The importance of singles (as physical, buyable item to own in your record collection) diminished gradually with the time and their decline coincides with the rise of the CD at the end of the eighties/beginning of the nineties to almost disappear with the arrival of the internet, iPods, spotify and free/illegal download.
This post is dedicated to those singles that for a reason or another never made it to an album and were released as self standing hit singles. Some of them became anthems for that particular band’s fans, some other are little lost gems that only a niche group of fanatics or collectors remembers and enjoys. This is for the lost art of making music fans happy releasing a great song unexpectedly in between albums. This is for those bands that were so excited about the song they wrote that couldn’t wait for the next album to be ready (or simply wanted to make some money in-between… :-))
For simplicity we split our Top 10 in two episodes. In this first chapter we share our Top10 of the best non album singles of the last 23 years, from 1990 to 2013 and as you will discover the quality of the ranking is mind-blowing, the selection was tougher than ever.
- Whatever – OASIS: released in 1994 after their debut album “Definitely Maybe” it was their first Top 5 single reaching #3 and stayed 51 weeks in the UK singles charts more than any other Oasis single
- Don’t look back into the sun – The Libertines: without any doubt seats in the Top3 of the best Libertines’ songs certified by the #5 in the list of the 50 Greatest Indie Rock Anthems Ever from NME
- Pop is Dead – Radiohead: one day I will meet Thom Yorke and I will ask him why the band rated this song not good enough to end up on Pablo Honey. A lost precious gem from the early Radiohead career (released in 1993)

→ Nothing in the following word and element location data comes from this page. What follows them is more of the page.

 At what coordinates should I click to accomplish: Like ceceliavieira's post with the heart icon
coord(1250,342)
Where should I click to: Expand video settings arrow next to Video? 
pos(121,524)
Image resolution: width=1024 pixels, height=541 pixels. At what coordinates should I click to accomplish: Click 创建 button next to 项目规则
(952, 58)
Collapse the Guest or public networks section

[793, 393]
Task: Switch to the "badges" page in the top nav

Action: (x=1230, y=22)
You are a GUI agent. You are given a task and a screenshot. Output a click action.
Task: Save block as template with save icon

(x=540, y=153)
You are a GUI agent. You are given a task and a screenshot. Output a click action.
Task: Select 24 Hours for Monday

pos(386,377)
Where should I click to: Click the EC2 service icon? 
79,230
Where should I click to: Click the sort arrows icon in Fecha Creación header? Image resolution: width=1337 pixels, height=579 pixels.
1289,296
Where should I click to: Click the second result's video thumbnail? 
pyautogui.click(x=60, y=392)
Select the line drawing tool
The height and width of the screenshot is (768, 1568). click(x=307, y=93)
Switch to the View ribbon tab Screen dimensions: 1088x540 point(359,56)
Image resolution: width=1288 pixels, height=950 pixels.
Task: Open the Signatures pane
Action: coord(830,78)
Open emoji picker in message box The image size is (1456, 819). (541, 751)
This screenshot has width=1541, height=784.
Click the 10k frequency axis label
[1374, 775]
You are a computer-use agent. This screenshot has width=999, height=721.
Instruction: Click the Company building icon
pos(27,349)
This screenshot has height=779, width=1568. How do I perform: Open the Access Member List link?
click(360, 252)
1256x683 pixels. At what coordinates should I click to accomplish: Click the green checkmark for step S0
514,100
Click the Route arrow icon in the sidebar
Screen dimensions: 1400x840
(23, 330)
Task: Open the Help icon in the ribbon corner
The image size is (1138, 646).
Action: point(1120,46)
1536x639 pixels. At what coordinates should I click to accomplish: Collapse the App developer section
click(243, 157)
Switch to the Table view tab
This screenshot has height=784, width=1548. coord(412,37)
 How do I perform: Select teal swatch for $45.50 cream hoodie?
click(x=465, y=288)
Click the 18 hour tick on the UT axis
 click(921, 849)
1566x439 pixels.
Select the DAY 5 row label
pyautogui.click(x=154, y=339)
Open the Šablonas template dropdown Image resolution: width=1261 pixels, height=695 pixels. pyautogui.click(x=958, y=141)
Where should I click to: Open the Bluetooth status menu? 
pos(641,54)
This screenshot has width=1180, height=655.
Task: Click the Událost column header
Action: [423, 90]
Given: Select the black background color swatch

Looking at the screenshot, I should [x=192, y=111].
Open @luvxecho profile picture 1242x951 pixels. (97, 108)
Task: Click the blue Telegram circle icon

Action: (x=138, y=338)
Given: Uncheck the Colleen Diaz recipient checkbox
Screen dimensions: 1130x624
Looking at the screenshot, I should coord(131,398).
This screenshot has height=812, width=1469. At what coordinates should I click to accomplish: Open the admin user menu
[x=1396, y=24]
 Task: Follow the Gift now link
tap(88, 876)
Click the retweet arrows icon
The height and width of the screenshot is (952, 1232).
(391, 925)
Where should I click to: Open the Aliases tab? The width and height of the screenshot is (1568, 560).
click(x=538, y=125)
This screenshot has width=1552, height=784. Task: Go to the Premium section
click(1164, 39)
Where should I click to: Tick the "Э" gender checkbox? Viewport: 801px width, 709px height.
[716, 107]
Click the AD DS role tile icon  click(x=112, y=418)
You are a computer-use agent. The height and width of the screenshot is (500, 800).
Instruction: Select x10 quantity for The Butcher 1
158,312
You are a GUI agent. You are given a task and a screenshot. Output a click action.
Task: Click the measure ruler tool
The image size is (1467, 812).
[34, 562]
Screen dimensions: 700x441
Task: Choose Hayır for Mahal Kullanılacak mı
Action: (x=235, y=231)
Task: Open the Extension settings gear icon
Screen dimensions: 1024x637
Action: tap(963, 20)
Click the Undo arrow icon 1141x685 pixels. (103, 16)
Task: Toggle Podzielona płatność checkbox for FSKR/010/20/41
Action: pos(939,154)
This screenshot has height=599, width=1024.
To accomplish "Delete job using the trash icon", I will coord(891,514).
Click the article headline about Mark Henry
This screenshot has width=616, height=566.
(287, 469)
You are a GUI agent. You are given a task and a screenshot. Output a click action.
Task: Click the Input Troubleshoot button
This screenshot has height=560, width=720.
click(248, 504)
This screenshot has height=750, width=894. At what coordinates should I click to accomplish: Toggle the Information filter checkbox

- Coming Around – Travis: the single was released after “The Man Who”, undoubtedly the best album from the scottish combo that when this single was issued (2000) were at the peak of their success and song writing mastery
- Somewhere Else – Razorlight: every time I listen to this song I wonder what happened to Johnny Borrell and company. When and where did they lost it? The song reached #2 in the charts and in 2005 when Razorlight were surfing their best wave of success playing festivals across UK it became some kind of summer anthem
- Leave Before the Lights Come On – Arctic Monkeys: this is one example of a band realizing that the song should have been in their debut album “Whatever people say I am, that’s what I’m not” and therefore they decided to release it as a single in 2006. Highly recommended is as well the b-side cover of Barbara Lewis “Baby, I’m Yours”
- Dead Star/In Your World – MUSE: this double A single was released in 2002 to promote the “Hullabaloo” live cd/dvd and it’s a must have for any MUSE fan, the cover of “Can’t Take my Eyes Off You” as b-sides it’s the third pearl of the single.
- Under the Westway – Blur: this was released just last year and marks the come back of Blur in studio since 2010 and introduced their live gigs of Hyde Park at the end of the Olympics. An amazing classic Blur ballad.
- Tiger Blood – The Vaccines: this was released in 2011 as the last single from their debut album “What did you expect from the Vaccines” as AA single with Wetsuit and it’s another proof of the great song writing talent of the London quartet
- Envy – Ash: Motown punk for the 17th single from the north-irish that band introduced the singles collection “Intergalactic Sonic Seven”
Hey Hey, My My, rock’n’roll will never die!